Hi. I had some kinda virus yesterday( havnt updated my computer and this old ''windows securuty lock'' as estonians call it was broken). It destroyed everything in my computer. First thing i did was to shut my computer down and do format C. Now i want to play hellgate london. I insalled it perfectly and also i got dx9.0c from crysis warhead dvd. Before format, hellgate london worked perfectly. No errors and bugs.

It went all smooth until i started my game. Few seconds to start and then nothing happens. Black screen and nothing happens. I can alt+tab and do everything else. *CPU usage is 0 for hellgate and memory usage is stable (52k) always.
*

I have reinstalled once and no effect


*I have:*
Nvidia geforce 8400gs 512mb (lastest driver 266.58)
about 220gb free HDD
Intel Celeron D CPU 430 @ 1.80GHz
2gb RAM
Windows xp SP3

also i have googled for possible solution but no answer.


----------



## RockmasteR (Aug 10, 2007)

Hello
first of all make sure to install all drivers needed also make sure that your video card driver is the latest
also there are few things you have to install for games to work good

Microsoft C++ 2005 Redist:
Download details: Microsoft Visual C++ 2005 Redistributable Package (x86)

Microsoft C++ 2010 Redist:
Download details: Microsoft Visual C++ 2010 Redistributable Package (x86)

Framework 4.0:
Download .NET Framework Version 4.0 - FileHippo.com

Download and install them, try the game and reply with the results


----------



## matiradik (Oct 5, 2009)

Ok... i will try c++ thing... i think it will fix it. all other drivers are up-to-date.

downloaded all stuff... didnt help. same as before

bump!?


----------



## xpert71 (Mar 9, 2011)

try reinstal chipset and video drivers.look in control panel to see if u have some yellow signs. i insist on video driver.


----------



## matiradik (Oct 5, 2009)

ok, i will try the yellow sign thing. It would take too long time to search and understand chipset type and stats.


----------



## RockmasteR (Aug 10, 2007)

make sure to install the latest directx
do a clean install if your Nvidia Drivers (this option is available when installing the new Nvidia Drivers)
uninstall the game using Revi Uninstaller (from my sig) remove all its remaining when prompted restart your PC and reinstall the game again


----------



## matiradik (Oct 5, 2009)

didnt help. Conna try ccleaner registry fix

ccleaner didnt help... i also have updated all drivers.
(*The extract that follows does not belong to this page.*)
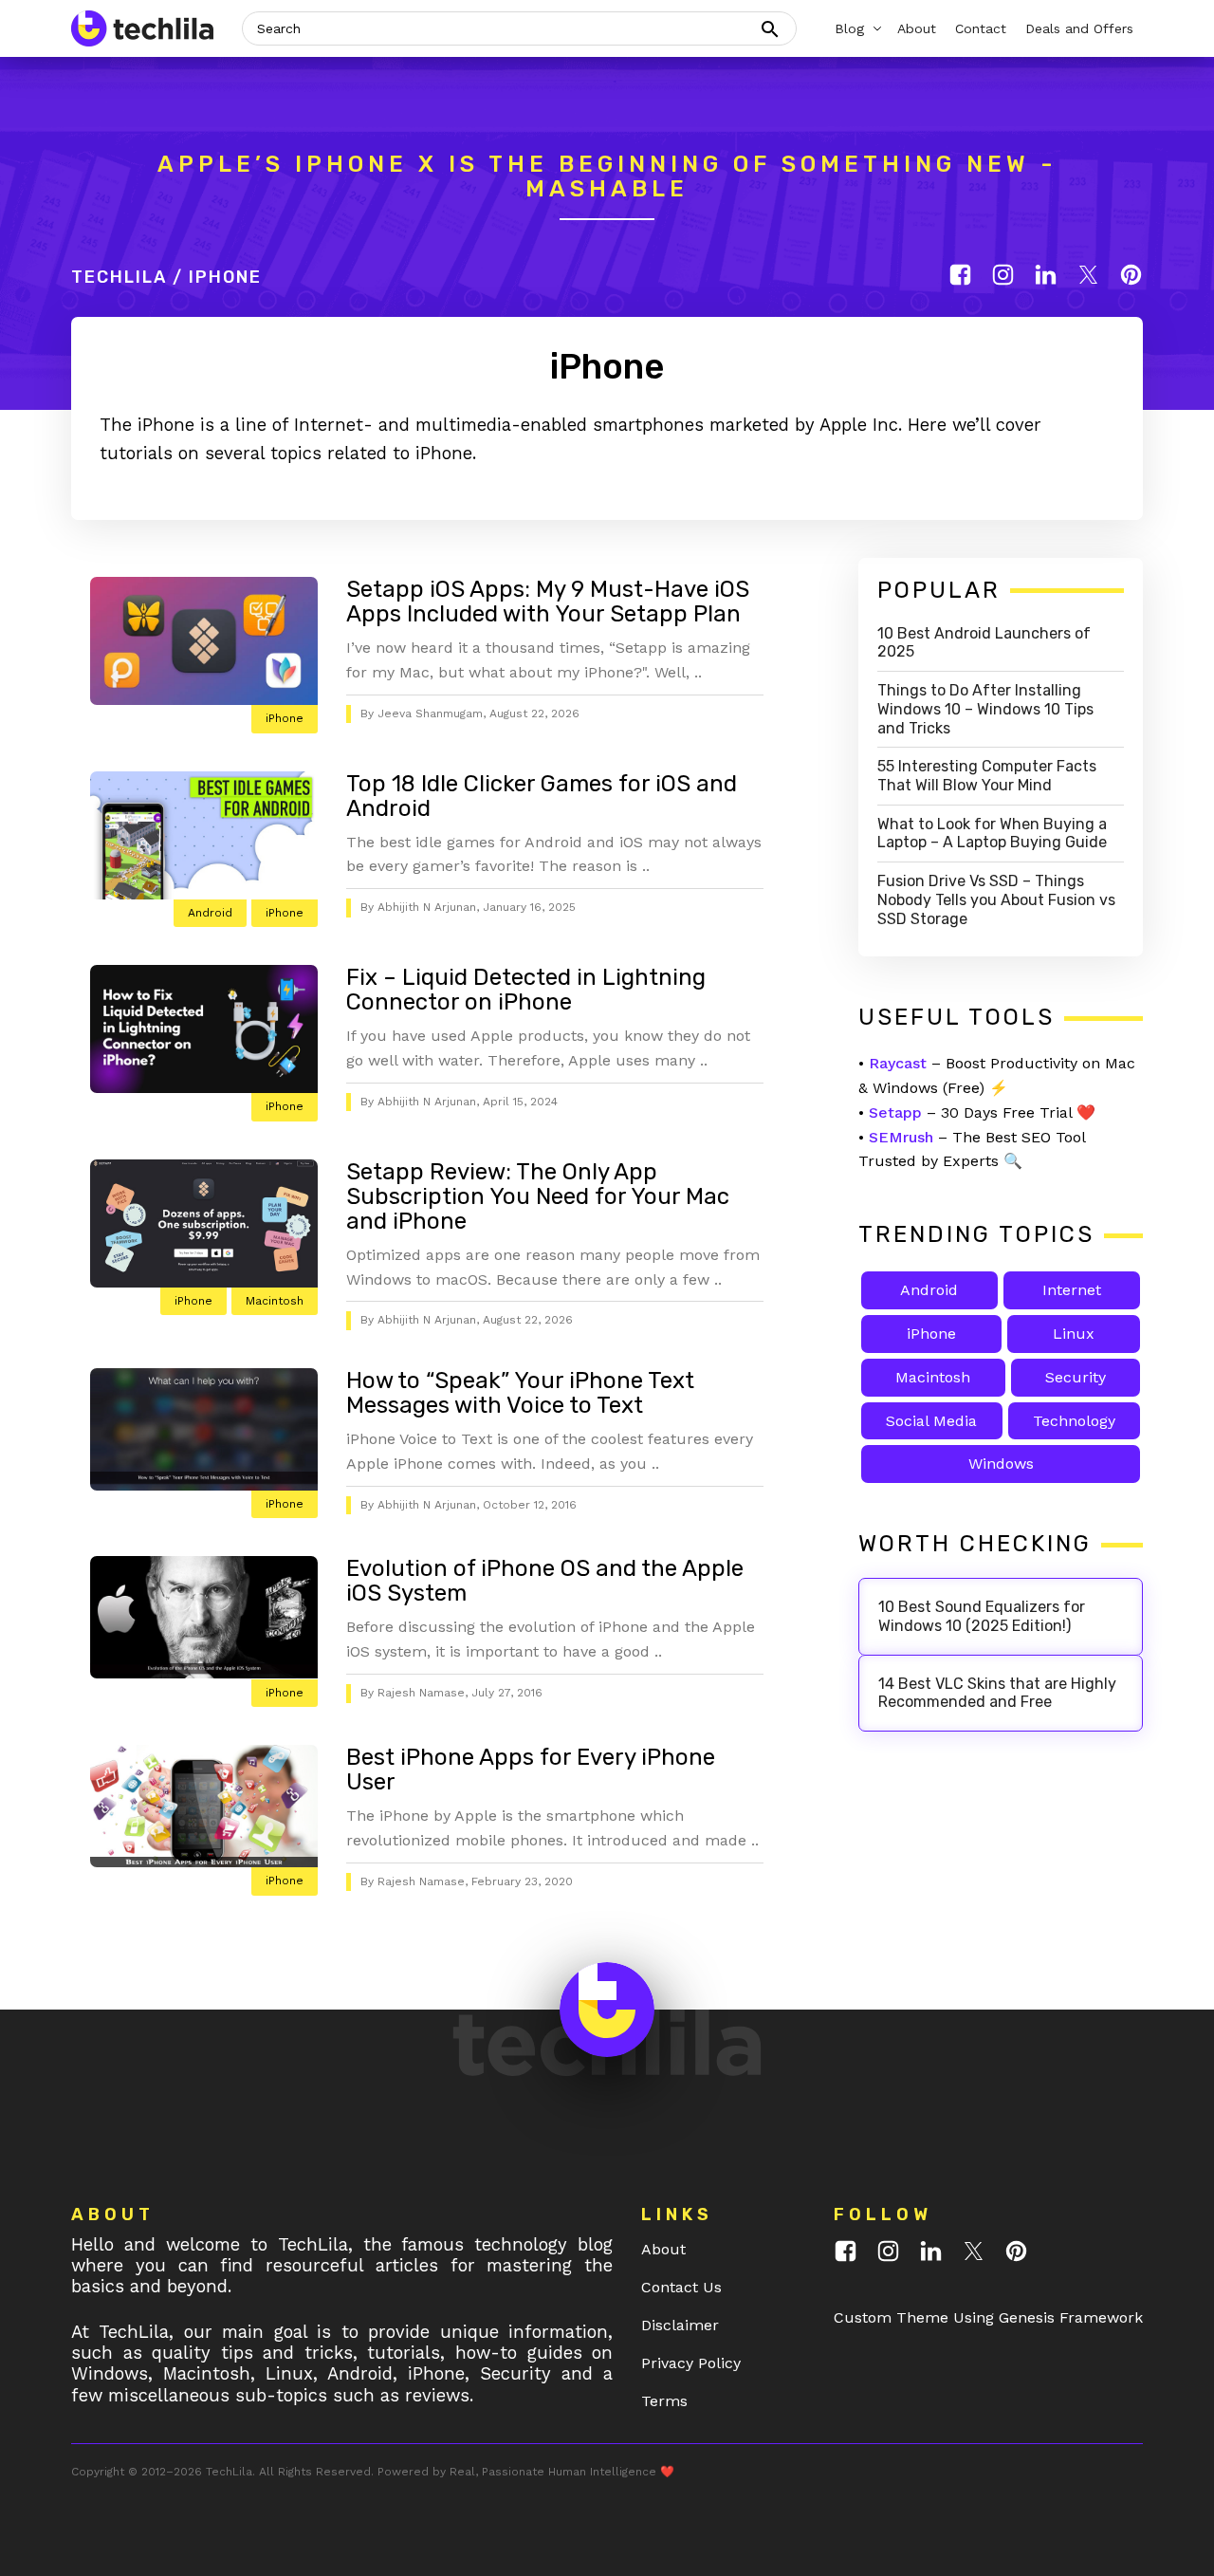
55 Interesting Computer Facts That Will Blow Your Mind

any help then? im so bored.

okay, i found error logs: there are 3 type of them. i packed them into .rar file

http://rapidshare.com/files/452352365/Error_logs_hellgate_london.rar

There is sayd that there are some files missing or program cant find it?

help please

i think i found my error, my hellgate london folder is only 2,86gb ;(

Going to install in different way now, unpacking isos and then setup.exe

didnt help... folder is still 2,86 gp, on install it says that i need 16 gb

*lock this topic. my install is corrupted. propably because of malaware,spyware,trojan or virus what i got some days ago.* Install is 4,46gb but on computer, game is only 2,86gb


----------